About this task » Nothing is to be altered; the data must be repeated exactly.

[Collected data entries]

▼

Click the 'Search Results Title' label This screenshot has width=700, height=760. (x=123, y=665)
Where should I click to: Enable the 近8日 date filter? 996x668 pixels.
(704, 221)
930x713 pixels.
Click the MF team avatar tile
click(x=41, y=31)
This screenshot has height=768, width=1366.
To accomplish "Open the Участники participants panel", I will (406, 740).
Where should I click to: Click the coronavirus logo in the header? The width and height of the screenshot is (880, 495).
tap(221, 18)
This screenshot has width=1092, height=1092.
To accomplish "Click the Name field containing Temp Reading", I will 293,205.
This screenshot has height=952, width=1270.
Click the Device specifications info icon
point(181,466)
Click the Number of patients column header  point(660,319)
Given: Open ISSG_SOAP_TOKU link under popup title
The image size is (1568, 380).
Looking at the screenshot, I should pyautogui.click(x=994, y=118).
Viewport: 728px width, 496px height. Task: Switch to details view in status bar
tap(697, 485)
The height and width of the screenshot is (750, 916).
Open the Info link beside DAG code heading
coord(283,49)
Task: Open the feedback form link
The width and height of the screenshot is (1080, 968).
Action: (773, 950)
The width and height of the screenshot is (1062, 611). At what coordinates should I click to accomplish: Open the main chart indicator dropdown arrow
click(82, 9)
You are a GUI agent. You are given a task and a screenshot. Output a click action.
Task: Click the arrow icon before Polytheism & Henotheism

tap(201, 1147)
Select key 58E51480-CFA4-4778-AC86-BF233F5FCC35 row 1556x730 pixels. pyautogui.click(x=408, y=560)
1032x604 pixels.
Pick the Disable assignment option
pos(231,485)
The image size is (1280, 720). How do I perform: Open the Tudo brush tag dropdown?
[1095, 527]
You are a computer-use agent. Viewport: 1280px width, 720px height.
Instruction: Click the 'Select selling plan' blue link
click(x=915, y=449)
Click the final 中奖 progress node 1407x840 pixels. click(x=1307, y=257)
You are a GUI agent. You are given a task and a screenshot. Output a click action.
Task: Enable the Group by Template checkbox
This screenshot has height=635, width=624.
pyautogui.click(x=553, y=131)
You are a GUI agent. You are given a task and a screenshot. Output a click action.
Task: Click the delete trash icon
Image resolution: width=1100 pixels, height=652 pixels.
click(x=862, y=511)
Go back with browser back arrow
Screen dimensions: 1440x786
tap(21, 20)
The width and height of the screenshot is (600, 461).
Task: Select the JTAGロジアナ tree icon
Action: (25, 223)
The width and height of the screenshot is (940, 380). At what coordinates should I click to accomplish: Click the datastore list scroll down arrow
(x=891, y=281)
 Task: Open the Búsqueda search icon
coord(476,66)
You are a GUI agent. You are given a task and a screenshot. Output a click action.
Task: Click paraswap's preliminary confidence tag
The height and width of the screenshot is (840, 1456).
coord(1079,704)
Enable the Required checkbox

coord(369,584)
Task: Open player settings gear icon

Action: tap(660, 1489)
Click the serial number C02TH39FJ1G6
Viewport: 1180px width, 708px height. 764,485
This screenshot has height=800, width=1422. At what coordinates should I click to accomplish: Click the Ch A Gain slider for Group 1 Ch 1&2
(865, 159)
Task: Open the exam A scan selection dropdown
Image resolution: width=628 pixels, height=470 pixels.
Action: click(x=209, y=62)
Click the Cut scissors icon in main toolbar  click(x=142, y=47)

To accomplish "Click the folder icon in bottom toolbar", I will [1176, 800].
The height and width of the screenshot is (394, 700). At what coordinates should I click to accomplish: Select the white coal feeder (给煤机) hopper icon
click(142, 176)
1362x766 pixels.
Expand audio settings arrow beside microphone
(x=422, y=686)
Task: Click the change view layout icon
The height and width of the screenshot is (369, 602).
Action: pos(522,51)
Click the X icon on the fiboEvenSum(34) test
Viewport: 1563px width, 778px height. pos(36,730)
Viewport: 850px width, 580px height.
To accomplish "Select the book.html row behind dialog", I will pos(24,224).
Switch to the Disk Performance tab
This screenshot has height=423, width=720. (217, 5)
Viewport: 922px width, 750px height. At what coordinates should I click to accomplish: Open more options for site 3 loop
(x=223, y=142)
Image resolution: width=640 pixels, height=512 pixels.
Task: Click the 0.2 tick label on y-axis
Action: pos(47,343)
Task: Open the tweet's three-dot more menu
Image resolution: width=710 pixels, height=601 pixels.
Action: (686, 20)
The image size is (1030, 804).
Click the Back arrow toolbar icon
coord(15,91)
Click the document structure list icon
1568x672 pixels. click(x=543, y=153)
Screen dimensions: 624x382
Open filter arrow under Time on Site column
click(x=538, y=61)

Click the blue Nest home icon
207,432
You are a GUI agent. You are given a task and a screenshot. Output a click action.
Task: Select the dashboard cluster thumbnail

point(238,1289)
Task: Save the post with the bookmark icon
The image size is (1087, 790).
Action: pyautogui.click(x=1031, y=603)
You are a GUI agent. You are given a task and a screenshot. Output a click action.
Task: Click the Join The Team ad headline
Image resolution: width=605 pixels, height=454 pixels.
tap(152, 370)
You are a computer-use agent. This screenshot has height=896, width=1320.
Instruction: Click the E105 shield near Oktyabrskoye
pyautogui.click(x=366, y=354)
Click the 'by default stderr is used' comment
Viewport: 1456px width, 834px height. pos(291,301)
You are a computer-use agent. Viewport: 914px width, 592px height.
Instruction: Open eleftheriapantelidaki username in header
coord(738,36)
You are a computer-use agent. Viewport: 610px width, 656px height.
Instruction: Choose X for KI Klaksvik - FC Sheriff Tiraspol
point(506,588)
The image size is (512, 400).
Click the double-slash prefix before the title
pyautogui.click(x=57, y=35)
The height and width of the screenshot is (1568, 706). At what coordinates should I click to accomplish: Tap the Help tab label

▲

Exercise solution »
Click the 'Search Results Title' label This screenshot has width=700, height=760. (x=123, y=665)
Where should I click to: Enable the 近8日 date filter? 996x668 pixels.
(704, 221)
930x713 pixels.
Click the MF team avatar tile
click(x=41, y=31)
This screenshot has height=768, width=1366.
To accomplish "Open the Участники participants panel", I will (406, 740).
Where should I click to: Click the coronavirus logo in the header? The width and height of the screenshot is (880, 495).
tap(221, 18)
This screenshot has width=1092, height=1092.
To accomplish "Click the Name field containing Temp Reading", I will 293,205.
This screenshot has height=952, width=1270.
Click the Device specifications info icon
point(181,466)
Click the Number of patients column header  point(660,319)
Given: Open ISSG_SOAP_TOKU link under popup title
The image size is (1568, 380).
Looking at the screenshot, I should pyautogui.click(x=994, y=118).
Viewport: 728px width, 496px height. Task: Switch to details view in status bar
tap(697, 485)
The height and width of the screenshot is (750, 916).
Open the Info link beside DAG code heading
coord(283,49)
Task: Open the feedback form link
The width and height of the screenshot is (1080, 968).
Action: (773, 950)
The width and height of the screenshot is (1062, 611). At what coordinates should I click to accomplish: Open the main chart indicator dropdown arrow
click(82, 9)
You are a GUI agent. You are given a task and a screenshot. Output a click action.
Task: Click the arrow icon before Polytheism & Henotheism

tap(201, 1147)
Select key 58E51480-CFA4-4778-AC86-BF233F5FCC35 row 1556x730 pixels. pyautogui.click(x=408, y=560)
1032x604 pixels.
Pick the Disable assignment option
pos(231,485)
The image size is (1280, 720). How do I perform: Open the Tudo brush tag dropdown?
[1095, 527]
You are a computer-use agent. Viewport: 1280px width, 720px height.
Instruction: Click the 'Select selling plan' blue link
click(x=915, y=449)
Click the final 中奖 progress node 1407x840 pixels. click(x=1307, y=257)
You are a GUI agent. You are given a task and a screenshot. Output a click action.
Task: Enable the Group by Template checkbox
This screenshot has height=635, width=624.
pyautogui.click(x=553, y=131)
You are a GUI agent. You are given a task and a screenshot. Output a click action.
Task: Click the delete trash icon
Image resolution: width=1100 pixels, height=652 pixels.
click(x=862, y=511)
Go back with browser back arrow
Screen dimensions: 1440x786
tap(21, 20)
The width and height of the screenshot is (600, 461).
Task: Select the JTAGロジアナ tree icon
Action: (25, 223)
The width and height of the screenshot is (940, 380). At what coordinates should I click to accomplish: Click the datastore list scroll down arrow
(x=891, y=281)
 Task: Open the Búsqueda search icon
coord(476,66)
You are a GUI agent. You are given a task and a screenshot. Output a click action.
Task: Click paraswap's preliminary confidence tag
The height and width of the screenshot is (840, 1456).
coord(1079,704)
Enable the Required checkbox

coord(369,584)
Task: Open player settings gear icon

Action: tap(660, 1489)
Click the serial number C02TH39FJ1G6
Viewport: 1180px width, 708px height. 764,485
This screenshot has height=800, width=1422. At what coordinates should I click to accomplish: Click the Ch A Gain slider for Group 1 Ch 1&2
(865, 159)
Task: Open the exam A scan selection dropdown
Image resolution: width=628 pixels, height=470 pixels.
Action: click(x=209, y=62)
Click the Cut scissors icon in main toolbar  click(x=142, y=47)

To accomplish "Click the folder icon in bottom toolbar", I will [1176, 800].
The height and width of the screenshot is (394, 700). At what coordinates should I click to accomplish: Select the white coal feeder (给煤机) hopper icon
click(142, 176)
1362x766 pixels.
Expand audio settings arrow beside microphone
(x=422, y=686)
Task: Click the change view layout icon
The height and width of the screenshot is (369, 602).
Action: pos(522,51)
Click the X icon on the fiboEvenSum(34) test
Viewport: 1563px width, 778px height. pos(36,730)
Viewport: 850px width, 580px height.
To accomplish "Select the book.html row behind dialog", I will pos(24,224).
Switch to the Disk Performance tab
This screenshot has height=423, width=720. (217, 5)
Viewport: 922px width, 750px height. At what coordinates should I click to accomplish: Open more options for site 3 loop
(x=223, y=142)
Image resolution: width=640 pixels, height=512 pixels.
Task: Click the 0.2 tick label on y-axis
Action: pos(47,343)
Task: Open the tweet's three-dot more menu
Image resolution: width=710 pixels, height=601 pixels.
Action: (686, 20)
The image size is (1030, 804).
Click the Back arrow toolbar icon
coord(15,91)
Click the document structure list icon
1568x672 pixels. click(x=543, y=153)
Screen dimensions: 624x382
Open filter arrow under Time on Site column
click(x=538, y=61)

Click the blue Nest home icon
207,432
You are a GUI agent. You are given a task and a screenshot. Output a click action.
Task: Select the dashboard cluster thumbnail

point(238,1289)
Task: Save the post with the bookmark icon
The image size is (1087, 790).
Action: pyautogui.click(x=1031, y=603)
You are a GUI agent. You are given a task and a screenshot. Output a click action.
Task: Click the Join The Team ad headline
Image resolution: width=605 pixels, height=454 pixels.
tap(152, 370)
You are a computer-use agent. This screenshot has height=896, width=1320.
Instruction: Click the E105 shield near Oktyabrskoye
pyautogui.click(x=366, y=354)
Click the 'by default stderr is used' comment
Viewport: 1456px width, 834px height. pos(291,301)
You are a computer-use agent. Viewport: 914px width, 592px height.
Instruction: Open eleftheriapantelidaki username in header
coord(738,36)
You are a computer-use agent. Viewport: 610px width, 656px height.
Instruction: Choose X for KI Klaksvik - FC Sheriff Tiraspol
point(506,588)
The image size is (512, 400).
Click the double-slash prefix before the title
pyautogui.click(x=57, y=35)
The height and width of the screenshot is (1568, 706). At what coordinates should I click to accomplish: Tap the Help tab label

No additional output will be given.